Senator FAULKNER —Yes but there is a unique process here with one secretary, obviously, because of that secretary's role in the assessment process in relation to other secretaries.
Ms Williams —Yes, it is.
Senator FAULKNER —This is a different process.
Ms Williams —You are right, Senator. As I said, prime ministers are busy people but I would hope to be able to talk to the Prime Minister about that.
Senator FAULKNER —I do want to be clear here. Obviously you have indicated you would seek to gain the views of the Prime Minister. I assume you would not seek any other views. Would that be right?

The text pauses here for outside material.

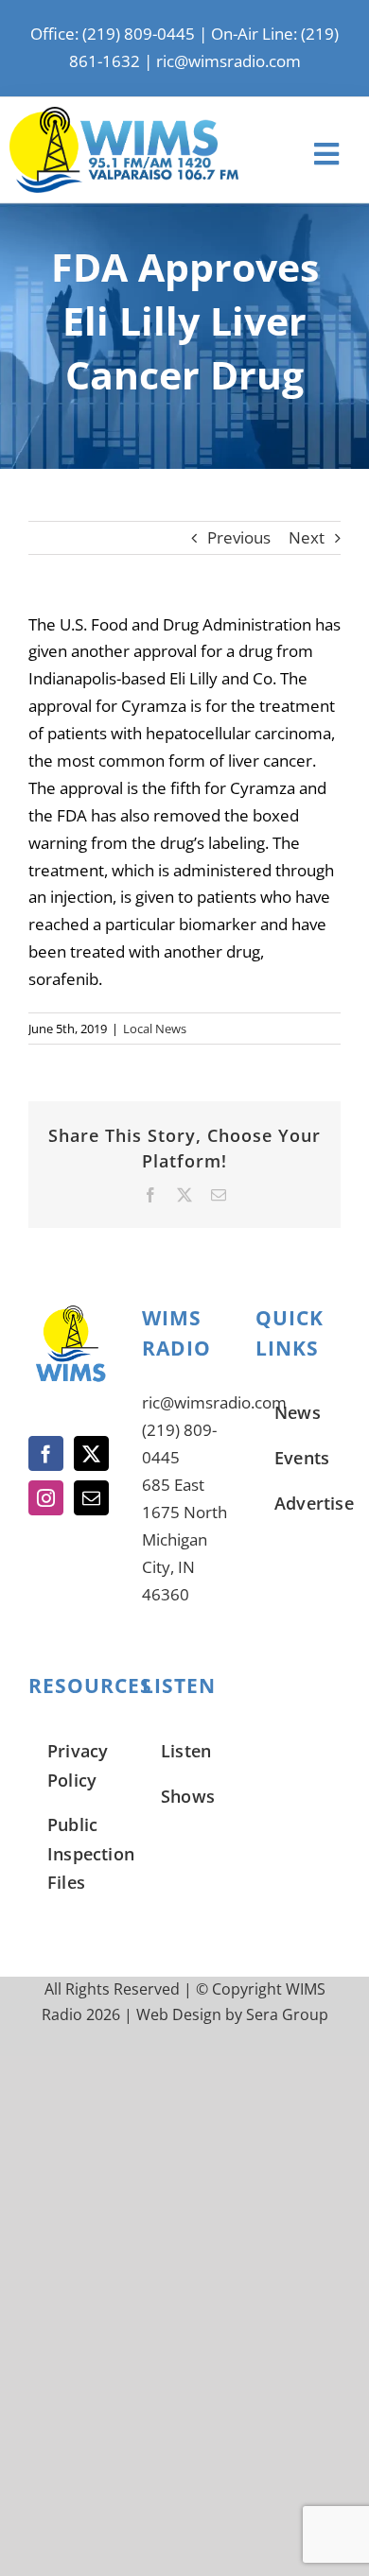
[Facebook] (45, 1453)
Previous (239, 537)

Ms Williams —I think the agreed process does not allow that, Senator.
Senator ROBERT RAY —Yes. I thought you were going to volunteer for it.
Senator FAULKNER —There is a self-assessment, then of course there is your own report. Would it be your intention in this circumstance to show your report to the secretary of Prime Minister and Cabinet? Is that the way the process would work, or how you - in the interests of transparency - would see it working in this instance?
Ms Williams —I would expect to show that to the head of Prime Minister and Cabinet in the same way that reports are shown to other secretaries before they go forward to the Prime Minister.
Senator FAULKNER —For the benefit of the committee, Ms Williams, would you be able to tell us what sort of factors you will be taking into account in your assessment?
Ms Williams —I think also, Senator, the paper Prime Minister and Cabinet gave you said the particular performance criteria would be settled between the relevant secretary and their minister. Therefore obviously they would have to be taken into account and I have not yet seen those. I am not yet aware of those.
Senator ROBERT RAY —A very polite way of saying, `Buzz off.'
Senator FAULKNER —Has the Public Service and Merit Protection Commission offered any advice to government on the benefits in terms of transparency in government operations for performance criteria to be made public?
Ms Williams —I think I said at previous estimates, Senator, that Mr Moore Wilton and I have discussed the whole issue of the kinds of things that would be taken into account and the process that would be used. I think we have discussed the whole question of whether these should be public or not. I think that advice fed into government's decision. I think Ms Belcher mentioned to you this morning that they would not be made public.
Senator FAULKNER —Yes, I think she did drop quite a substantial hint to that effect, I must admit, even though the direct question I asked about that was not answered in the question on notice. Time is moving on so we can look at this another time again, thank you very much.
CHAIR —I thank the officers for your participation. I now call on the Australian National Audit Office.